Distinct list

Hello guys,

I got a question for specifying multiple lists.
In general, I want to specify how many different lists in a tree and return them.
For instance, I got one tree contains 4 lists of integers

list1 = {4,2,1};
list2 = {2,1,0};
list3 = {4,2,1};
list4 = {5,2,1};

There are only 3 types of lists(list1 is equal to list3). The sequences of the integers in the list should be the same otherwise it cannot be regarded as the same list.

Eventually, it should give me only 3 types: {4,2,1} , {2,1,0} , {5,2,1}

I’ve tried writing a C# script to deal with this problem but it doesn’t work.

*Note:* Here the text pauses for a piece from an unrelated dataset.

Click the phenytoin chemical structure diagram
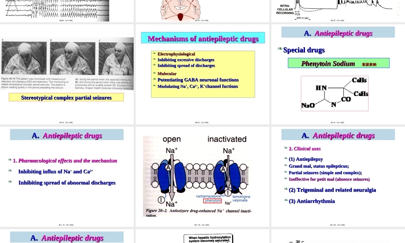This screenshot has width=405, height=243. point(335,93)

If anyone can help me with this I’ll be really appreciated! Thank you!

DistinctMethod1.gh (11.3 KB)

private void RunScript(DataTree<int> x, ref object A)
{

var result = new DataTree<int>();
var hashes = new List<int>();
foreach(var path in x.Paths)
{
  var list = x.Branch(path);
  int hash = list.Count;
  foreach(var i in list)
    hash ^= i;
  if(hashes.Contains(hash)){
    Print(string.Format("Path {0} already exists.", path));
  }else{
    hashes.Add(hash);
    result.AddRange(list, path);
  }
}
A = result;

}

I think it’s not technically perfect, but it’s highly unlikely to fail in your case of use.

DistinctMethod1.gh (12.4 KB)

You can do this quite easily in Python by using sets - not sure how you’d convert to C#!

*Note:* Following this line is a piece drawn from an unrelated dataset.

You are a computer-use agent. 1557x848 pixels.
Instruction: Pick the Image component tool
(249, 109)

It is quite easy to do even in GH, the hard part is to deal with trees.

1 Like

distinct.gh (5.9 KB)

  private void RunScript(DataTree<int> lists, ref object distinctLists)
  {
    var dt = new DataTree<int>();
    var hashSet = new HashSet<List<int>>(lists.Branches, new SameList());
    var index = 0;
    foreach(var it in hashSet)
    {
      dt.AddRange(it, new GH_Path(index));
      ++index;
    }
    distinctLists = dt;
  }

  private class SameList : IEqualityComparer<List<int>>
  {
    public int GetHashCode(List<int> list)
    {
      var hash = 0;
      for(var i = 0;i < list.Count;i++)
      {
        hash ^= list[i];
        hash <<= 1;
      }
      return hash;
    }

    public bool Equals(List<int> x, List<int> y)
    {
      if(x.Count != y.Count) return false;
      for(var i = 0;i < x.Count;i++)
      {
        if(x[i] != y[i]) return false;
      }
      return true;
    }
  }

I guess it depends if the tree structure is important or not. If not, it can be compressed even further:

image

3 Likes

Thanks you guys!
you guys are amazing!<3

Hello,

it works in integers, I’d like to know if it is possible to operate in double?

Thanks!

Hello,
i it possible to work with double/float?

Thank you

private void RunScript(DataTree<double> lists, ref object distinctLists)
        {
            var dt = new DataTree<double>();
            var hashSet = new HashSet<List<double>>(lists.Branches, new SameList());
            var index = 0;
            foreach (var it in hashSet)
            {
                dt.AddRange(it, new GH_Path(index));
                ++index;
            }
            distinctLists = dt;
        }

        private class SameList : IEqualityComparer<List<double>>
        {
            public int GetHashCode(List<double> list)
            {
                var hash = 0;
                for (var i = 0; i < list.Count; i++)
                {
                    hash ^= list[i].GetHashCode();
                    hash <<= 1;
                }
                return hash;
            }

            public bool Equals(List<double> x, List<double> y)
            {
                if (x.Count != y.Count) return false;
                for (var i = 0; i < x.Count; i++)
                {
                    if (Math.Abs(x[i] - y[i]) > RhinoMath.ZeroTolerance) return false;
                }
                return true;
            }
        }
1 Like